[[ GIVEN RECORDS, beginning ]]

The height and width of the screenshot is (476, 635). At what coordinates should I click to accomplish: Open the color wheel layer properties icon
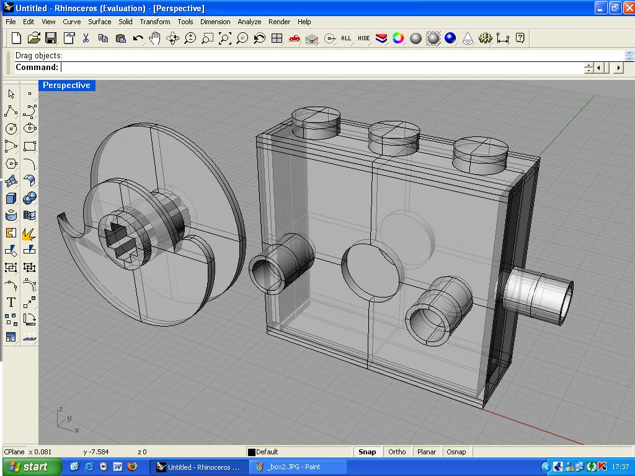[x=398, y=38]
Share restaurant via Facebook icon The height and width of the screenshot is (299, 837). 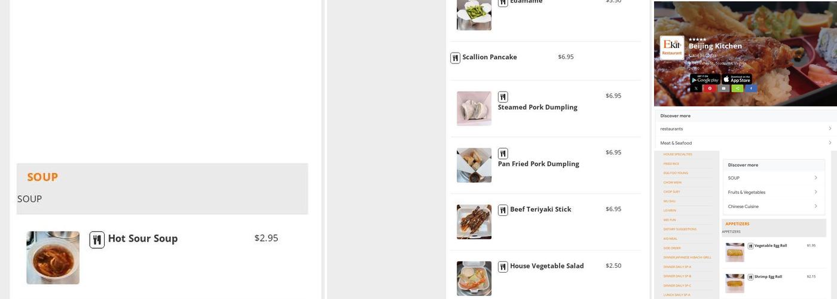coord(751,89)
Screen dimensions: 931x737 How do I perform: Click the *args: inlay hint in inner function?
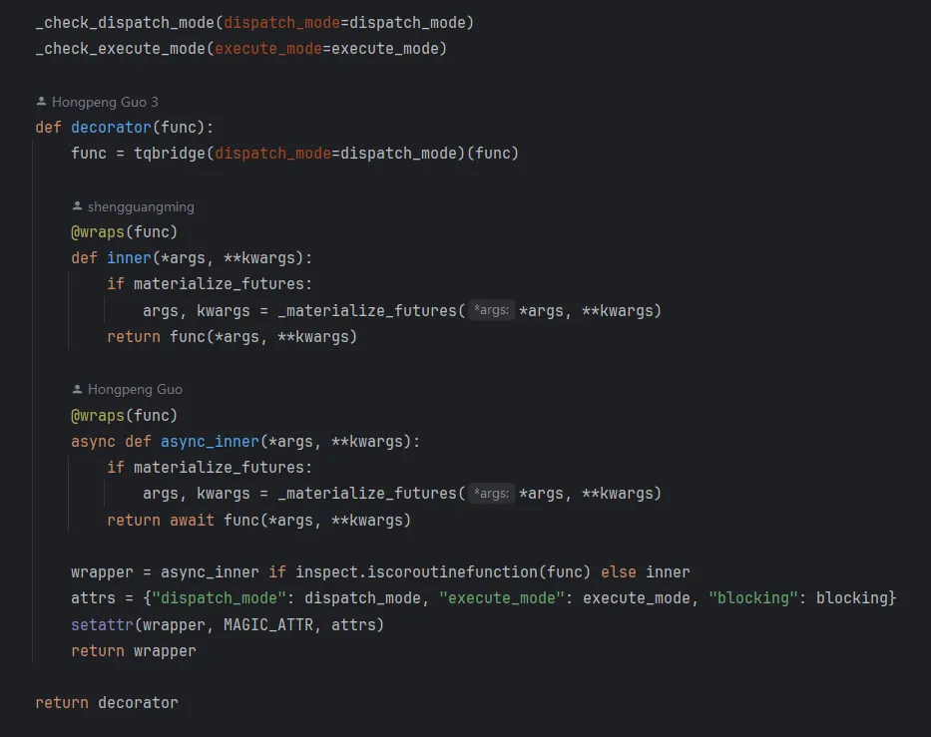(491, 310)
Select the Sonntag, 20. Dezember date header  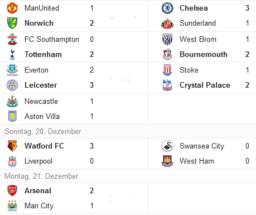click(43, 131)
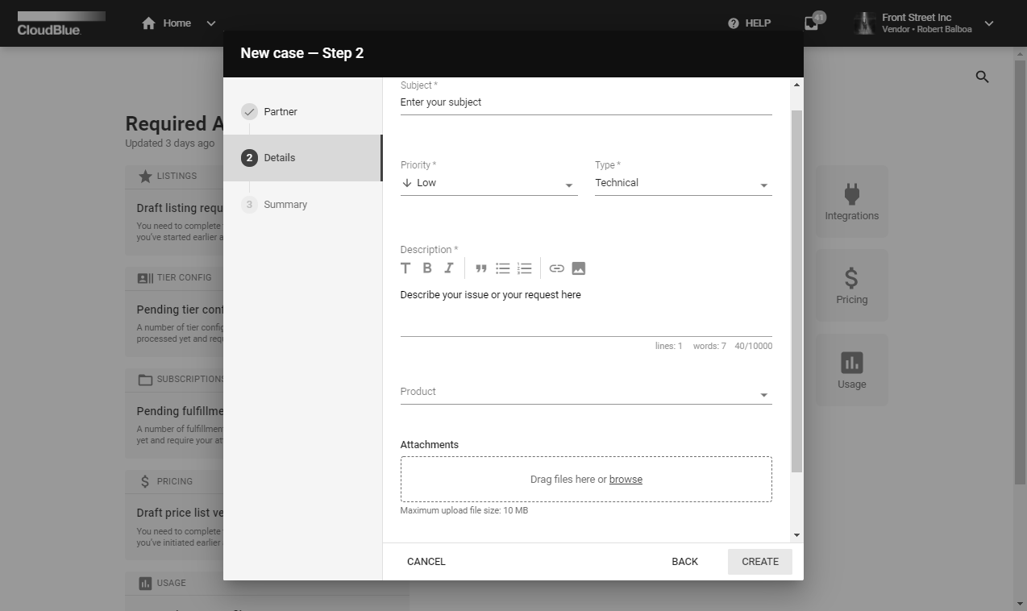Click the Subject input field

coord(585,102)
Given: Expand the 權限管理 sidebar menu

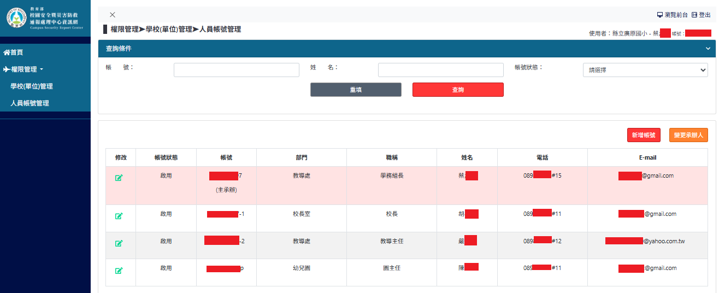Looking at the screenshot, I should tap(23, 69).
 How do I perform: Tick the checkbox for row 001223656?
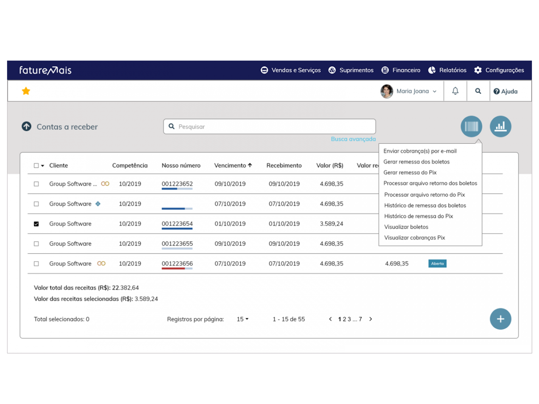click(36, 264)
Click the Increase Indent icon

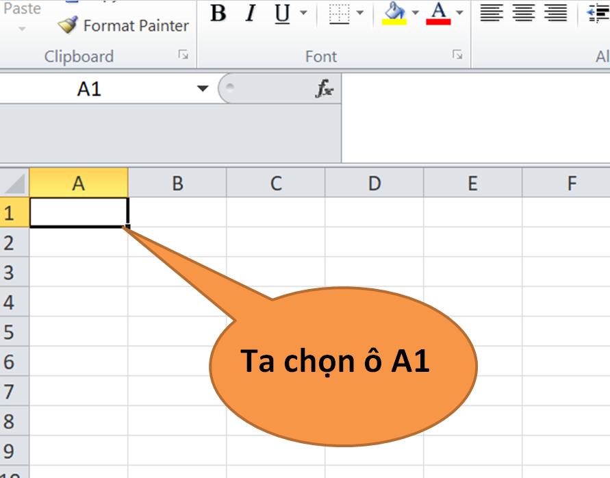coord(597,13)
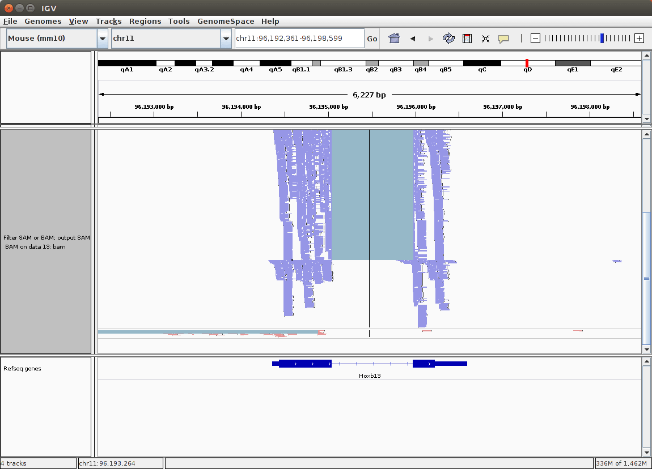Screen dimensions: 652x469
Task: Click the Home icon in toolbar
Action: (394, 39)
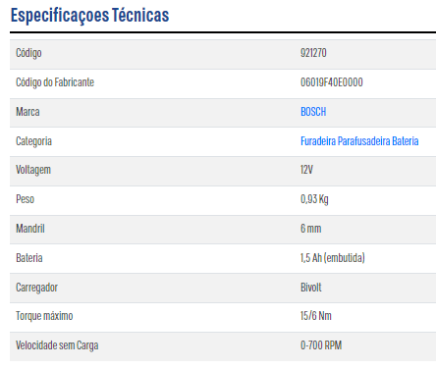Click the Carregador value Bivolt
This screenshot has height=369, width=436.
311,288
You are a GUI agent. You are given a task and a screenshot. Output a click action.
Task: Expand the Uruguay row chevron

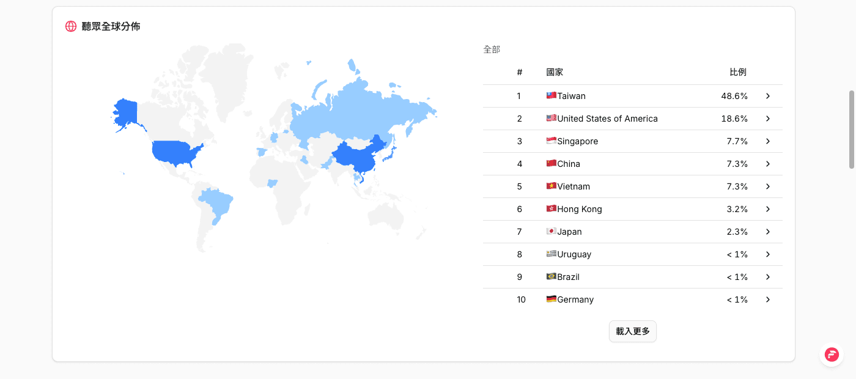pos(768,254)
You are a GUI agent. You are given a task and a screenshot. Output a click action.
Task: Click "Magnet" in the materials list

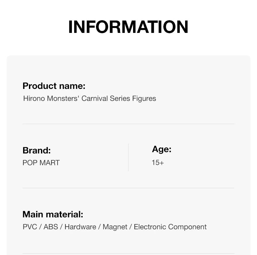coord(115,227)
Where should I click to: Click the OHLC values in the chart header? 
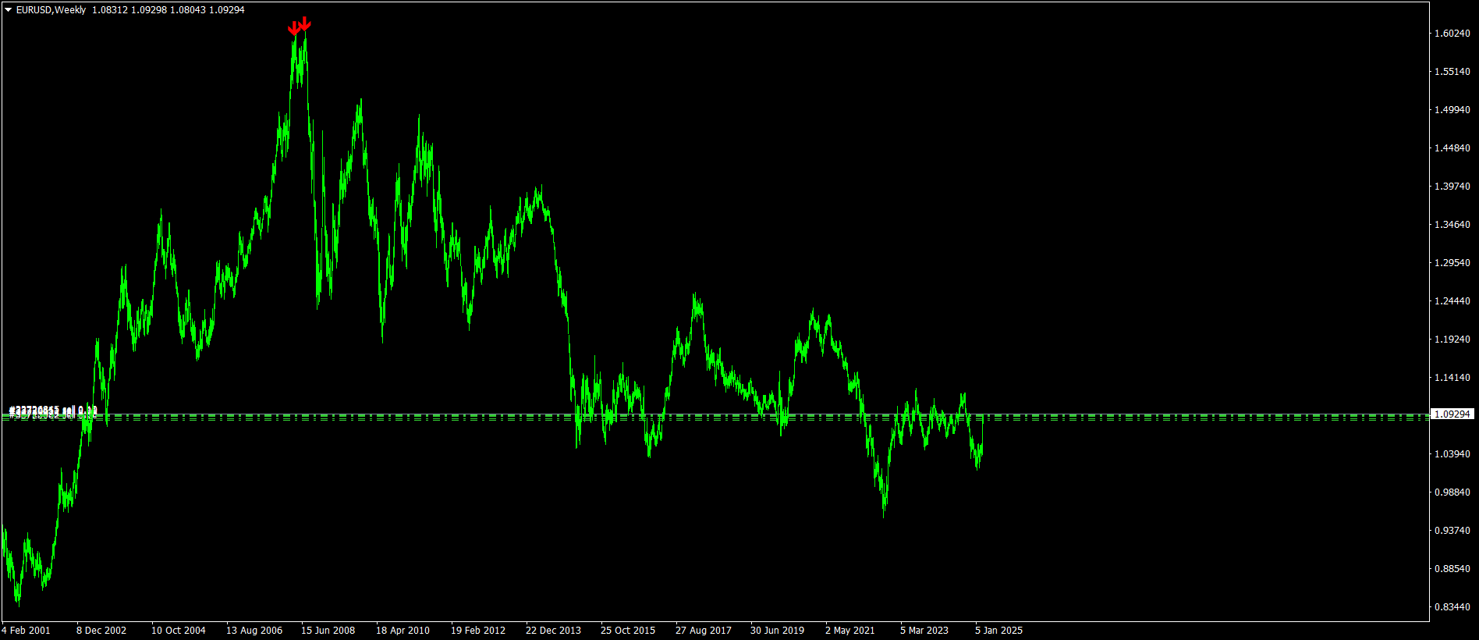pyautogui.click(x=168, y=10)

[[ GIVEN RECORDS, end ]]

#### DIRECTIONS
Once the line holding "Given: Expand the 權限管理 sidebar menu" is found, set it down along with every line after it through the end of the entries, exactly, leaving the pictures out.

#### EXERCISE RESULT
Given: Expand the 權限管理 sidebar menu

Looking at the screenshot, I should tap(23, 69).
 How do I perform: Tick the checkbox for row 001223656?
click(36, 264)
Click the Increase Indent icon

coord(597,13)
Screen dimensions: 652x469
Task: Click the Home icon in toolbar
Action: (394, 39)
Click the Carregador value Bivolt
This screenshot has height=369, width=436.
311,288
You are a GUI agent. You are given a task and a screenshot. Output a click action.
Task: Expand the Uruguay row chevron

pos(768,254)
You are a GUI agent. You are given a task and a screenshot. Output a click action.
Task: Click "Magnet" in the materials list

coord(115,227)
Where should I click to: Click the OHLC values in the chart header? 
pyautogui.click(x=168, y=10)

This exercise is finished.